Wachsen zwischen Arbeit und Studium: Erfahrungen von Werkstudent Hannes Baum

Hannes, du bist jetzt seit eineinhalb Jahren bei GISA. Wie sieht dein Job aus?

Neben meinem Projektmanagement-Studium an der Hochschule Merseburg bin ich zwischen zehn und 20 Stunden pro Woche bei GISA und unterstütze die Teams in ganz verschiedenen Bereichen: das Agile Office zum Beispiel bei Rechercheaufgaben oder beim Schreiben von Blogbeiträgen, wie dem “Agilen Tipp des Monats” für unser Mitarbeitendenportal. Im Central Project Planning bereite ich unter anderem verschiedene Veranstaltungen wie das Project Management Forum oder unsere Unit-Events vor. Diese Aufgabenvielfalt brauche ich unbedingt, um möglichst viel mitzunehmen.

Warum hast du dich gerade für GISA entschieden?

Zwei meiner engen Freunde haben mich darauf gebracht. Beide sind jetzt festangestellt und sind selbst als Werkstudierende bei GISA gestartet. Sie haben begeistert von der guten Arbeitsatmosphäre, den großartigen Events und von den Benefits erzählt, die GISA als Arbeitgeber zu bieten hat. Als ich mich nach einem Job umgeschaut habe, kam mir GISA sofort in den Sinn. Ich habe mich dann initiativ beim Project Management beworben und dann ging alles ganz schnell – nun bin ich hier, mittendrin.


Für Berufserfahrene, Quereinsteiger, Berufsanfänger und Studierende.


Wie verlief dein Einstieg?

Sowohl aufregend als auch herausfordernd. Ich hatte gerade mein Masterstudium begonnen und habe mich dann in zwei verschiedene Teams eingearbeitet, das war sehr intensiv. GISA hat mir diese Phase allerdings sehr erleichtert. Einerseits durch das gut strukturierte Onboarding-Programm mit digitalen und persönlichen Schulungsangeboten. Andererseits waren auch meine Patinnen eine sehr wertvolle Unterstützung, da sie mich bei jedem Einarbeitungsschritt begleitet haben.
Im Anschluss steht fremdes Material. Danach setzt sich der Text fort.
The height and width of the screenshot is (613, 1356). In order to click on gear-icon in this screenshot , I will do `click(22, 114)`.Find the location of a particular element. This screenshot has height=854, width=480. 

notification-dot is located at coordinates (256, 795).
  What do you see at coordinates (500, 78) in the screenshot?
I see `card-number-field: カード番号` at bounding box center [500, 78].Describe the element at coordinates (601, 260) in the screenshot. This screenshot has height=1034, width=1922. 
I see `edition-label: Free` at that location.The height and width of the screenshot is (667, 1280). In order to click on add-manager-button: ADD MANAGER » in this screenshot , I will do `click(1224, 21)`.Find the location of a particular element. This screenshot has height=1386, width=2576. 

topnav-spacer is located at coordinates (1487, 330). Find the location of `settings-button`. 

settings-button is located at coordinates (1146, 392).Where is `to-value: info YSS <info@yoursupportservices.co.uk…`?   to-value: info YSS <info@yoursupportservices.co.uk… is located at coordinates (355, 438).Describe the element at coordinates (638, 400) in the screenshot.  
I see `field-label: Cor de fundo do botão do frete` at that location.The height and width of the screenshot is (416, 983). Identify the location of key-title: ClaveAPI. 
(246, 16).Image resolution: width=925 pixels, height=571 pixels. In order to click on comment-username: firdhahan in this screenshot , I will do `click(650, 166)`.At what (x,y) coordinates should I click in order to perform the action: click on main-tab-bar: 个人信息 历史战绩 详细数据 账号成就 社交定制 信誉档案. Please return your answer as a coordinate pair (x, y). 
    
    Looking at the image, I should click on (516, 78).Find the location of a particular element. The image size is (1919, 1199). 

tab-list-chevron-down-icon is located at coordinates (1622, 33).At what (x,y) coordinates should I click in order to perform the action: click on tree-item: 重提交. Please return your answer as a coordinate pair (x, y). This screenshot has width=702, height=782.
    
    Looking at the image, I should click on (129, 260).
Wie ging es danach weiter?

Nach einer kleinen Eingewöhnungszeit habe ich mich schnell in meiner neuen Rolle wohlgefühlt. Durch den Support meiner Teams habe ich bald die richtige Balance zwischen Arbeit und Studium gefunden. Es hat Spaß gemacht, neue Leute aus der Agile-Office-Community oder beim Project-Management-Summercamp kennenzulernen, so habe ich gleich ein kleines Netzwerk aufbauen können.

Arbeit und Studium gleichzeitig – ist es nicht schwierig, beides unter einen Hut zu bekommen?

Klar, das kann herausfordernd sein. GISA legt allerdings Weichen, dass nichts von beidem liegenbleibt. Zum Beispiel durch die Möglichkeit, aus dem Homeoffice zu arbeiten. Auch die flexiblen Arbeitszeiten sind sehr hilfreich. Insbesondere dann, wenn die Prüfungszeit ansteht. So war es auch kein Problem, als ich mich während der Klausurenphase ein bisschen zurückgezogen habe, um mich vollständig auf die Prüfungen zu konzentrieren.

Was hast du in deiner Zeit bei GISA bisher gelernt?

Da gibt es viele Sachen, die ich sowohl für mein Studium als auch für meine berufliche Laufbahn mitnehme. Ich habe auf jeden Fall gelernt, meine Arbeit zu strukturieren und Prioritäten zu setzen und dass es bei der Zusammenarbeit in allererster Linie auf gute Kommunikation ankommt. Außerdem hat jeder die Möglichkeit, sich durch die verschiedenen Schulungen und Weiterbildungen, die inhouse angeboten werden, stetig weiterzuentwickeln. Auf fachlicher Ebene ist es so: Durch das Navigieren in einem agilen Umfeld und das Arbeiten an vielfältigen Projekten habe ich gelernt, noch flexibler und lösungsorientierter zu denken. Die Möglichkeit, an verschiedenen Aufgaben zu arbeiten, hat mir viel Effizienz und Anpassungsfähigkeit beigebracht.

Wie soll es in Zukunft für dich weitergehen?

GISA ist jetzt schon eine Art berufliche Heimat für mich geworden. Deshalb sehe ich mich auch in Zukunft und nach Abschluss meines Masterstudiums hier. Dadurch, dass die Unternehmenskultur so auf Förderung und persönliche Entwicklung ausgelegt ist, habe ich jetzt bereits das Gefühl, bei GISA gewachsen zu sein. Schon früh wurde mir signalisiert, dass ich mit großer Wahrscheinlichkeit nach dem Studium übernommen werde – diese Aussicht macht mich sehr glücklich.